Walt Disney World loses control of its own district thanks to a new bill in Florida

Thanks to a new bill, Walt Disney World has lost control of its own district council to Florida Governor Ron DeSantis, meaning it will lose some of the privileges and autonomy it has had since 1967.

As reported by The New York Times, Disney World’s Reedy Creek Improvement District will now be known as the Central Florida Tourism Oversight District and DeSantis will have the power to appoint all five members of its board. The Florida Senate will confirm the choices.

The true impact of this decision is obviously yet to be seen, but it will enable, among other things, Florida to tax Disney to help fund road improvements outside the parks. Disney World will also be subject to further state regulatory review, which “could cause the cost of construction projects at the resort to go up.”

However, it’s not all bad news for Disney, as DeSantis originally wanted to abolish Disney World’s special tax district, following Disney’s opposition to Florida’s “Don’t Say Gay” legislation. For those who don’t know, this controversial law prevents teachers in kindergarten through third grade from including anything related to sexuality or gender in their curriculum.

The Reedy Creek Improvement District was set to be abolished on June 1, 2023, but it was discovered that taxpayers in Orange and Osceola counties would have to pay for certain Disney World services such as fire protection, policing and road maintenance.

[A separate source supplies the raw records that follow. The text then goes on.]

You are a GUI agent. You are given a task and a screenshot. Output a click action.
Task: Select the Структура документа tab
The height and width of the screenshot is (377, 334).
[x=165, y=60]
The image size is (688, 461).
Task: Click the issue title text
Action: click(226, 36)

Additionally, the district has about $1 billion in debt, and that would have been transferred to the counties if the district were abolished.

Therefore, Disney still retained most of the advantages it has enjoyed for the past 56 years, including “the ability to issue tax-free bonds and approve development plans without the scrutiny of certain local regulators.”

Disney also chose not to fight this bill and agreed to work within its framework.

“For more than 50 years, the Reedy Creek Improvement District has operated to the highest standards and we appreciate all that the district has done to help our destination grow to become one of the state’s largest economic contributors and employers,” said Disney World . said the president, Jeff Vahle. “We are focused on the future and ready to work within this new framework and will continue to innovate, inspire and bring joy to the millions of visitors who come to Florida to visit Walt Disney World each year.”

It’s important to note that this new board cannot in any way decide what Disney builds or creates in the future, and Disney World already has approval to build another theme park, two additional water parks, and thousands of hotel rooms. . While it has no plans to move forward with any of these at this time, these options are available through 2032 under the current agreement.

Oh, and Disney won’t be able to build a nuclear power plant or airport at the resort, so sorry to the fans who have been waiting for these additions.